#### [YOUR ASSIGNMENT]
Word for word, print all of the lines below.

#### [RECORDS FOR THIS EXERCISE]
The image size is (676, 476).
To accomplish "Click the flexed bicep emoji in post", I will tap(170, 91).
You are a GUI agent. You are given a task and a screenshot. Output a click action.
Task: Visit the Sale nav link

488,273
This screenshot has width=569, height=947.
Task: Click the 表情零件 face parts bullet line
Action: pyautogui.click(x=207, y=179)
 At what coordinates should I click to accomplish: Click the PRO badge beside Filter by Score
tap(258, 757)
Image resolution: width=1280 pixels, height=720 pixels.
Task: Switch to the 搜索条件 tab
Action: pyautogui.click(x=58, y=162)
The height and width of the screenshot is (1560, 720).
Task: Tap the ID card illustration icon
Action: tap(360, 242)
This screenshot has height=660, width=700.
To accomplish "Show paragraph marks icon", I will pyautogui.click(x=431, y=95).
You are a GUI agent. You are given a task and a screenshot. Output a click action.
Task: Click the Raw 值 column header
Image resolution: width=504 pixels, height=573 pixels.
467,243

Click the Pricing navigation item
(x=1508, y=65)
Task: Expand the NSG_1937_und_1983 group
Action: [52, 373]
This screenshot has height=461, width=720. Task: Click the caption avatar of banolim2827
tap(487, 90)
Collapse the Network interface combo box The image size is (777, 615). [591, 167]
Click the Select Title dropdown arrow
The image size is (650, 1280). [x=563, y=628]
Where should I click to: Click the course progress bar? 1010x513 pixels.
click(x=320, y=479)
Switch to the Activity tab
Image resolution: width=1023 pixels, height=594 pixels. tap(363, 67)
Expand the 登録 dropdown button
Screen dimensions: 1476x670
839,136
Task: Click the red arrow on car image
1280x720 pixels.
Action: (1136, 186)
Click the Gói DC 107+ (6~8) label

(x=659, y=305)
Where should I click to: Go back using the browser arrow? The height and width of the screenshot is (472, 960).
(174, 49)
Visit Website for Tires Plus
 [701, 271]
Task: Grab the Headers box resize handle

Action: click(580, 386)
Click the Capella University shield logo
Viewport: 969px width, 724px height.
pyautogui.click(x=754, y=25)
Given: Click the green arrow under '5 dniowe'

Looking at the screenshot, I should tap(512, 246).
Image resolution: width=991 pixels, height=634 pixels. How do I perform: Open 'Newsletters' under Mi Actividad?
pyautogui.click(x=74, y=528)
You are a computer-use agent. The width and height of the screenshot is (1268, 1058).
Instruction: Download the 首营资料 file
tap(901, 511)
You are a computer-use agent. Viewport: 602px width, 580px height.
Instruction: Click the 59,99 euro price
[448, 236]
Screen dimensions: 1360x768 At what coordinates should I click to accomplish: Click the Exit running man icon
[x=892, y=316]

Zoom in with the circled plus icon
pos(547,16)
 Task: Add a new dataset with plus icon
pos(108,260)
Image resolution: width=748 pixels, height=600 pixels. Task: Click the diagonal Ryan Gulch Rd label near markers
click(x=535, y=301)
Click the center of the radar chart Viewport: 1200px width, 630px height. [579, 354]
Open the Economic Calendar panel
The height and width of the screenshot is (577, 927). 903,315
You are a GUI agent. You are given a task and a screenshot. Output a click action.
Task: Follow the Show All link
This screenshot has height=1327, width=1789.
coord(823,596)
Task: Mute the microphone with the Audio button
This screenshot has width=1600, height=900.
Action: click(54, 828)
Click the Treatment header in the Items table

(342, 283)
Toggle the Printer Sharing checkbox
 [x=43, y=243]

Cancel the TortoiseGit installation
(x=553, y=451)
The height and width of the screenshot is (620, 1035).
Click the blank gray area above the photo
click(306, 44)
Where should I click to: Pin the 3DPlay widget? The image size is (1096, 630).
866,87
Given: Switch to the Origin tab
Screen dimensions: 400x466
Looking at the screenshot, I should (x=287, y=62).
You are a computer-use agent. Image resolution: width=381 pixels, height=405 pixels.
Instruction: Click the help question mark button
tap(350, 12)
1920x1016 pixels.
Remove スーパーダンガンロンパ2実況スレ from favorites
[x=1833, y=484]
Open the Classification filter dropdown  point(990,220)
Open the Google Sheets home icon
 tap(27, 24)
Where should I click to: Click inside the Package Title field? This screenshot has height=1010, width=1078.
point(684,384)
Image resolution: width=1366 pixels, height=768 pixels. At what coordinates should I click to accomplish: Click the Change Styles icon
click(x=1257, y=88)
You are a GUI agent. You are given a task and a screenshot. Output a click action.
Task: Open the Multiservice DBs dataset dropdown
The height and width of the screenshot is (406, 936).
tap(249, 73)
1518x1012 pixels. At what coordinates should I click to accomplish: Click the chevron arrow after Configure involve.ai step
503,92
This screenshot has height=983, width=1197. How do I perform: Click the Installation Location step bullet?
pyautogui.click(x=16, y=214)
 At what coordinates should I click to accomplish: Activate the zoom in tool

#### [ANSWER BOX]
The image size is (676, 476).
To accomplish "Click the flexed bicep emoji in post", I will tap(170, 91).
You are a GUI agent. You are given a task and a screenshot. Output a click action.
Task: Visit the Sale nav link

488,273
This screenshot has width=569, height=947.
Task: Click the 表情零件 face parts bullet line
Action: pyautogui.click(x=207, y=179)
 At what coordinates should I click to accomplish: Click the PRO badge beside Filter by Score
tap(258, 757)
Image resolution: width=1280 pixels, height=720 pixels.
Task: Switch to the 搜索条件 tab
Action: pyautogui.click(x=58, y=162)
The height and width of the screenshot is (1560, 720).
Task: Tap the ID card illustration icon
Action: tap(360, 242)
This screenshot has height=660, width=700.
To accomplish "Show paragraph marks icon", I will pyautogui.click(x=431, y=95).
You are a GUI agent. You are given a task and a screenshot. Output a click action.
Task: Click the Raw 值 column header
Image resolution: width=504 pixels, height=573 pixels.
467,243

Click the Pricing navigation item
(x=1508, y=65)
Task: Expand the NSG_1937_und_1983 group
Action: [52, 373]
This screenshot has height=461, width=720. Task: Click the caption avatar of banolim2827
tap(487, 90)
Collapse the Network interface combo box The image size is (777, 615). [591, 167]
Click the Select Title dropdown arrow
The image size is (650, 1280). [x=563, y=628]
Where should I click to: Click the course progress bar? 1010x513 pixels.
click(x=320, y=479)
Switch to the Activity tab
Image resolution: width=1023 pixels, height=594 pixels. tap(363, 67)
Expand the 登録 dropdown button
Screen dimensions: 1476x670
839,136
Task: Click the red arrow on car image
1280x720 pixels.
Action: (1136, 186)
Click the Gói DC 107+ (6~8) label

(x=659, y=305)
Where should I click to: Go back using the browser arrow? The height and width of the screenshot is (472, 960).
(174, 49)
Visit Website for Tires Plus
 [701, 271]
Task: Grab the Headers box resize handle

Action: click(580, 386)
Click the Capella University shield logo
Viewport: 969px width, 724px height.
pyautogui.click(x=754, y=25)
Given: Click the green arrow under '5 dniowe'

Looking at the screenshot, I should tap(512, 246).
Image resolution: width=991 pixels, height=634 pixels. How do I perform: Open 'Newsletters' under Mi Actividad?
pyautogui.click(x=74, y=528)
You are a computer-use agent. The width and height of the screenshot is (1268, 1058).
Instruction: Download the 首营资料 file
tap(901, 511)
You are a computer-use agent. Viewport: 602px width, 580px height.
Instruction: Click the 59,99 euro price
[448, 236]
Screen dimensions: 1360x768 At what coordinates should I click to accomplish: Click the Exit running man icon
[x=892, y=316]

Zoom in with the circled plus icon
pos(547,16)
 Task: Add a new dataset with plus icon
pos(108,260)
Image resolution: width=748 pixels, height=600 pixels. Task: Click the diagonal Ryan Gulch Rd label near markers
click(x=535, y=301)
Click the center of the radar chart Viewport: 1200px width, 630px height. [579, 354]
Open the Economic Calendar panel
The height and width of the screenshot is (577, 927). 903,315
You are a GUI agent. You are given a task and a screenshot. Output a click action.
Task: Follow the Show All link
This screenshot has height=1327, width=1789.
coord(823,596)
Task: Mute the microphone with the Audio button
This screenshot has width=1600, height=900.
Action: click(54, 828)
Click the Treatment header in the Items table

(342, 283)
Toggle the Printer Sharing checkbox
 [x=43, y=243]

Cancel the TortoiseGit installation
(x=553, y=451)
The height and width of the screenshot is (620, 1035).
Click the blank gray area above the photo
click(306, 44)
Where should I click to: Pin the 3DPlay widget? The image size is (1096, 630).
866,87
Given: Switch to the Origin tab
Screen dimensions: 400x466
Looking at the screenshot, I should (x=287, y=62).
You are a computer-use agent. Image resolution: width=381 pixels, height=405 pixels.
Instruction: Click the help question mark button
tap(350, 12)
1920x1016 pixels.
Remove スーパーダンガンロンパ2実況スレ from favorites
[x=1833, y=484]
Open the Classification filter dropdown  point(990,220)
Open the Google Sheets home icon
 tap(27, 24)
Where should I click to: Click inside the Package Title field? This screenshot has height=1010, width=1078.
point(684,384)
Image resolution: width=1366 pixels, height=768 pixels. At what coordinates should I click to accomplish: Click the Change Styles icon
click(x=1257, y=88)
You are a GUI agent. You are given a task and a screenshot. Output a click action.
Task: Open the Multiservice DBs dataset dropdown
The height and width of the screenshot is (406, 936).
tap(249, 73)
1518x1012 pixels. At what coordinates should I click to accomplish: Click the chevron arrow after Configure involve.ai step
503,92
This screenshot has height=983, width=1197. How do I perform: Click the Installation Location step bullet?
pyautogui.click(x=16, y=214)
 At what coordinates should I click to accomplish: Activate the zoom in tool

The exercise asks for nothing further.